** About this task **
Filter the records below for the word "settings". Keep each line that has it.

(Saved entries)
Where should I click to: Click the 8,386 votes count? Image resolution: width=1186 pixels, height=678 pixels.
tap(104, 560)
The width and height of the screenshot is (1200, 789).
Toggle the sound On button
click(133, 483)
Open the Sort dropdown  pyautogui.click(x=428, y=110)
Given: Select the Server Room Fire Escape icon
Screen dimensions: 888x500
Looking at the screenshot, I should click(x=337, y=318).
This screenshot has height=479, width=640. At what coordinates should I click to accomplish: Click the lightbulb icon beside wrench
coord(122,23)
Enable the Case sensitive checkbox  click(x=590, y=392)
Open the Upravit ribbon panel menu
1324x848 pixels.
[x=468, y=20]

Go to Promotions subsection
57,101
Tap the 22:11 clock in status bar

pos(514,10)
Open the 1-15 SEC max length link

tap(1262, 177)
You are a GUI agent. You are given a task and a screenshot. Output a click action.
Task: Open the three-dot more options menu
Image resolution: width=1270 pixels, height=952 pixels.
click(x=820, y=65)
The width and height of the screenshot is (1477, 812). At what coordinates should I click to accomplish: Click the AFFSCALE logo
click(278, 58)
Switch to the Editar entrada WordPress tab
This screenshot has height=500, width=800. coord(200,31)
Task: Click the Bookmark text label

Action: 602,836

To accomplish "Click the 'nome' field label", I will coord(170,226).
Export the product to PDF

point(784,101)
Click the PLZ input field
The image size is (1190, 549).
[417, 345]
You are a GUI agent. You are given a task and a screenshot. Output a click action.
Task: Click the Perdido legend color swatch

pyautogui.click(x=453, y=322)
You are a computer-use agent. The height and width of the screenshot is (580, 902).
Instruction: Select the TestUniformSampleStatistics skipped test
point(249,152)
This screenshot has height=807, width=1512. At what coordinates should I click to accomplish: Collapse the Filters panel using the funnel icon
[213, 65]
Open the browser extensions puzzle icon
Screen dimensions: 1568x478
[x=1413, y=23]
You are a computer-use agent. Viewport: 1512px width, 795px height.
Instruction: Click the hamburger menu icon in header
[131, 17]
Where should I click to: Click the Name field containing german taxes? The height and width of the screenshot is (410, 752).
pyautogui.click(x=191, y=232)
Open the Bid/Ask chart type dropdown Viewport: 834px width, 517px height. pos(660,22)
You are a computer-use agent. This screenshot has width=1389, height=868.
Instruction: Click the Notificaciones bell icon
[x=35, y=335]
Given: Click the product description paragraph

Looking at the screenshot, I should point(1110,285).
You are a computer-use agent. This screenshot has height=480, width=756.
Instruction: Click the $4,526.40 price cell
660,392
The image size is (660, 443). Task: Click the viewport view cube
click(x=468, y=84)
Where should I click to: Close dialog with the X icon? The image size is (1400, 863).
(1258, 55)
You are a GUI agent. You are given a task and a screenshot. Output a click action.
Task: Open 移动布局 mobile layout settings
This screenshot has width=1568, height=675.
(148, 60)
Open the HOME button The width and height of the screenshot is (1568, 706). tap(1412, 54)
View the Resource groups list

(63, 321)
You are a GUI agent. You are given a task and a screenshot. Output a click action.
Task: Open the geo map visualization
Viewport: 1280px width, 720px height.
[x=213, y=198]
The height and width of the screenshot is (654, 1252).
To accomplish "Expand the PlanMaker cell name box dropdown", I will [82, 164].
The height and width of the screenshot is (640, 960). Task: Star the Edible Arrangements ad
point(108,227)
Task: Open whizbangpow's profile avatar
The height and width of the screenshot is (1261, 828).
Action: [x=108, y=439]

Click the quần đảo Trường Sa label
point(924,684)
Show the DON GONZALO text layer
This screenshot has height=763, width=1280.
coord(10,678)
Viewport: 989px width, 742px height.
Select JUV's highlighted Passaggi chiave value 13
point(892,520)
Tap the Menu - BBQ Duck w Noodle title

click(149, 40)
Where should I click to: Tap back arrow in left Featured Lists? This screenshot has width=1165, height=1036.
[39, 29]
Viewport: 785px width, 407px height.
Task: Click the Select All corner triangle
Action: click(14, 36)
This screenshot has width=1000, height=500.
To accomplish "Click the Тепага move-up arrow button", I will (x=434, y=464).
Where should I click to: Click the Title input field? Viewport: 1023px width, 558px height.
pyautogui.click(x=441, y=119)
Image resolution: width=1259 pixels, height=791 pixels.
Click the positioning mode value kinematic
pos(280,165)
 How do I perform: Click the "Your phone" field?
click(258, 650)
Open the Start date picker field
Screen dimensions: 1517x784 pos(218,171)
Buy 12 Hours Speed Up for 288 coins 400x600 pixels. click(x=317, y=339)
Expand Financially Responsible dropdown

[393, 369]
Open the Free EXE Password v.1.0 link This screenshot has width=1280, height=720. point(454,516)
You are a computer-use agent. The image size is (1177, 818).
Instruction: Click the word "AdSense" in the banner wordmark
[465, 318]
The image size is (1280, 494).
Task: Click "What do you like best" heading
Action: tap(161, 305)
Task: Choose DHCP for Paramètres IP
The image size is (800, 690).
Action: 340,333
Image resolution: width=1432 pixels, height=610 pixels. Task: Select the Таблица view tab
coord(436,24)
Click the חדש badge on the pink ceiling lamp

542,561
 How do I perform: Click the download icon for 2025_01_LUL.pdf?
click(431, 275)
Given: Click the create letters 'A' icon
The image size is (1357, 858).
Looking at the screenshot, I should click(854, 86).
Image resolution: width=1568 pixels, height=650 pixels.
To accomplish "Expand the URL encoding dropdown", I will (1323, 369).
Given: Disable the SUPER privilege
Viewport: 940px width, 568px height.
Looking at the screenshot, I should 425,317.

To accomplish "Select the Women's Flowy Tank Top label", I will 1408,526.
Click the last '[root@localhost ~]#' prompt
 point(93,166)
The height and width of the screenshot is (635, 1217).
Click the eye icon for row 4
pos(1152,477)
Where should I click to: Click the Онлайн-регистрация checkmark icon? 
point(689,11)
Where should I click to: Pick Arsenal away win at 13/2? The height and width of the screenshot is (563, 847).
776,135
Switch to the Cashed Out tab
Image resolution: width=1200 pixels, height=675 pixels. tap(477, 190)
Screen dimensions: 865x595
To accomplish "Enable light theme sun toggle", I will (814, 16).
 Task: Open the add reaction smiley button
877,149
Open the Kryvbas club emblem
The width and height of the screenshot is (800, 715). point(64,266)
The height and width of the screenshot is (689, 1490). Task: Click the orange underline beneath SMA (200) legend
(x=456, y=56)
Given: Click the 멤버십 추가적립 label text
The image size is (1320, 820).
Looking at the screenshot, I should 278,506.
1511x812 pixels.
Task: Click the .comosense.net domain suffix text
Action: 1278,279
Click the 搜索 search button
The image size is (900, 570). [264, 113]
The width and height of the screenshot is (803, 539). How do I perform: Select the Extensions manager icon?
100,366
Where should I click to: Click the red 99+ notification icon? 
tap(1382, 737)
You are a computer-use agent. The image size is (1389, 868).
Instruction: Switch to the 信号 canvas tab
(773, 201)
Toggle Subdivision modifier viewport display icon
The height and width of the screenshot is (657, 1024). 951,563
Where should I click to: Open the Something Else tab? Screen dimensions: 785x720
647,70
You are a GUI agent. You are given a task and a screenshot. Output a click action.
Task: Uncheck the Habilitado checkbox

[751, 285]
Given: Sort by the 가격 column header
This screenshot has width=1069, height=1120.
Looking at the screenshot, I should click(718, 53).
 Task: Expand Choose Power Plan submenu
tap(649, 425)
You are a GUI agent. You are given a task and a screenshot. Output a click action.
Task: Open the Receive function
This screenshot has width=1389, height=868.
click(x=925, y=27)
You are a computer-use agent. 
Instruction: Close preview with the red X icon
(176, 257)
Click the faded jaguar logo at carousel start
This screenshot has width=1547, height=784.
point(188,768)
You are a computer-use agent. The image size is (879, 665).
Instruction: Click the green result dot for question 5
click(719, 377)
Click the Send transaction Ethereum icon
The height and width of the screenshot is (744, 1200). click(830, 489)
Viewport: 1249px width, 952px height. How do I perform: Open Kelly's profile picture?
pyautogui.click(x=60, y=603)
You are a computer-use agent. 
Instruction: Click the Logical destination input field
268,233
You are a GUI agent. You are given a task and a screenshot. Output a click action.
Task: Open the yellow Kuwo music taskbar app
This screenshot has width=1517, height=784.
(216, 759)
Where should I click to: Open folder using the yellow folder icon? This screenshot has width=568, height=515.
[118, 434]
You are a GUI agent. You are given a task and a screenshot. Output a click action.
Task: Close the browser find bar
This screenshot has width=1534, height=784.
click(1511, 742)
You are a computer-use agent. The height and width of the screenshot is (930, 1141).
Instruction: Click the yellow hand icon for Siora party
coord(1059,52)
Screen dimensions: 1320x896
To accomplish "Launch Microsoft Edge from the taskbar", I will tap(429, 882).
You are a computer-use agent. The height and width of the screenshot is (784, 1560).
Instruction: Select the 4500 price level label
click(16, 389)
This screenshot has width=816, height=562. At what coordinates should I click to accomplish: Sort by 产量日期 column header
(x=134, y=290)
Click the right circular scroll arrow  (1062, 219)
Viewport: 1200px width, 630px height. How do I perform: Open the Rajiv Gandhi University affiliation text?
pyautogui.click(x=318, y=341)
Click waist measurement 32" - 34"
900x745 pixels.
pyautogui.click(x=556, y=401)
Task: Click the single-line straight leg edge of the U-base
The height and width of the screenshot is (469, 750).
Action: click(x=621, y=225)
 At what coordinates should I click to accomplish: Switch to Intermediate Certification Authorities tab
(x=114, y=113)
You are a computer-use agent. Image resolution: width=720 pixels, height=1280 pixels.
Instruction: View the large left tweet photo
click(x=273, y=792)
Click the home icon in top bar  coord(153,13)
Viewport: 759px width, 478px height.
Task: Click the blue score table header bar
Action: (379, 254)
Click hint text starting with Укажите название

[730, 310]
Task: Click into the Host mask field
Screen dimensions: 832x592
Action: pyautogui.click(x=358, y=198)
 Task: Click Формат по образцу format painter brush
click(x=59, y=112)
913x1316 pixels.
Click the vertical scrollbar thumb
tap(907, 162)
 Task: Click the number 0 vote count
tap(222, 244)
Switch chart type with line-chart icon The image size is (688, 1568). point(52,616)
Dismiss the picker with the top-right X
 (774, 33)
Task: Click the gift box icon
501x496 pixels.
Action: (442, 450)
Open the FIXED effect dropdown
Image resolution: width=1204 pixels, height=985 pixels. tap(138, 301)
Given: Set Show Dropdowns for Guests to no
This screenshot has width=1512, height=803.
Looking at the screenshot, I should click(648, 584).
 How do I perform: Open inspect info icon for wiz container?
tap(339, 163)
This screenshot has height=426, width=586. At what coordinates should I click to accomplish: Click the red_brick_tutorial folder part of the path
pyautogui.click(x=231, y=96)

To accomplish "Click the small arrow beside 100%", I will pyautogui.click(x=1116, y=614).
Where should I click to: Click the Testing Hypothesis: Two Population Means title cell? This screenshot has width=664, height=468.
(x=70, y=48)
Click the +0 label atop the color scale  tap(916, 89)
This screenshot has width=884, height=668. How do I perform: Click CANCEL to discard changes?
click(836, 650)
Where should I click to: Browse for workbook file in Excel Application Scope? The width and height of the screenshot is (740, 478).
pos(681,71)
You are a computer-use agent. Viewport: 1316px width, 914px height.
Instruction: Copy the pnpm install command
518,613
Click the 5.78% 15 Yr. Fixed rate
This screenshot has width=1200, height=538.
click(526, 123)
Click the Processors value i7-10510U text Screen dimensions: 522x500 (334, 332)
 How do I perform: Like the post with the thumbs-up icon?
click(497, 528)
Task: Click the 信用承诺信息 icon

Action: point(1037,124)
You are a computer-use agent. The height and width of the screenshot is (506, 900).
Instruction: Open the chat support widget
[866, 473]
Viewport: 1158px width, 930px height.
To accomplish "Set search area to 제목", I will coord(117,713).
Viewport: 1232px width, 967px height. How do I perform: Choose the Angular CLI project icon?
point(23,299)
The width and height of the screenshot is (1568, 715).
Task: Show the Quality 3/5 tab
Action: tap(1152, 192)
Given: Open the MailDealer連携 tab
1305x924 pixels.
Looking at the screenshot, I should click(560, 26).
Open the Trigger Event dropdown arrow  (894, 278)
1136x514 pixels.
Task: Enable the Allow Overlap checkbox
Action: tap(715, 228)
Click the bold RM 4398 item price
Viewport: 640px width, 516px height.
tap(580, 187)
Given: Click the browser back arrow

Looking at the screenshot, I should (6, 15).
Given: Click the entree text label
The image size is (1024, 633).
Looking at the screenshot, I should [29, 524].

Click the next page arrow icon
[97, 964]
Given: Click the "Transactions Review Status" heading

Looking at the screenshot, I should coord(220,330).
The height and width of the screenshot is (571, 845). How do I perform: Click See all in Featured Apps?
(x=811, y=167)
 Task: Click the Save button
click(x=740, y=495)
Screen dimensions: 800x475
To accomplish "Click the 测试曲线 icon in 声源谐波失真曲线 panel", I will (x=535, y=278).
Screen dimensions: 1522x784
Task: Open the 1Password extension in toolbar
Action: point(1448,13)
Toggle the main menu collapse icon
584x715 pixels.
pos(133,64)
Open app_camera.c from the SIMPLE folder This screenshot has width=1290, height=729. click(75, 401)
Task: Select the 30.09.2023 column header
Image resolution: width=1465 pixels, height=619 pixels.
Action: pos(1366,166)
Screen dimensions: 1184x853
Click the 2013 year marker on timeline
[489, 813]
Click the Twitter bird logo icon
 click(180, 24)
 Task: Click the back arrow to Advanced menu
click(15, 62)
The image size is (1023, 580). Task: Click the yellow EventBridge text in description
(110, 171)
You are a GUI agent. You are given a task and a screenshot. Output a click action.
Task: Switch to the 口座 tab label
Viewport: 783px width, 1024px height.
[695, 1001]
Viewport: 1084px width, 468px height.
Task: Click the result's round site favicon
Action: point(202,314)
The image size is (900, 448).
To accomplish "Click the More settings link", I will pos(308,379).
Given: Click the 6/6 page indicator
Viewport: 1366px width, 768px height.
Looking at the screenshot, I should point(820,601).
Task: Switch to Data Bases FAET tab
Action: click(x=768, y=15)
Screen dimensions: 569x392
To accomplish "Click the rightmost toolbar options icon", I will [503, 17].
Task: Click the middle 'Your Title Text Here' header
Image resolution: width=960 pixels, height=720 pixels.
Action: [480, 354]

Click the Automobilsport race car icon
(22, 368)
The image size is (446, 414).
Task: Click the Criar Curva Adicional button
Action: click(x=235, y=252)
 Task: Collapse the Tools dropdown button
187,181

** Answer section **
Task: Open 移动布局 mobile layout settings
To accomplish "Click the More settings link", I will pos(308,379).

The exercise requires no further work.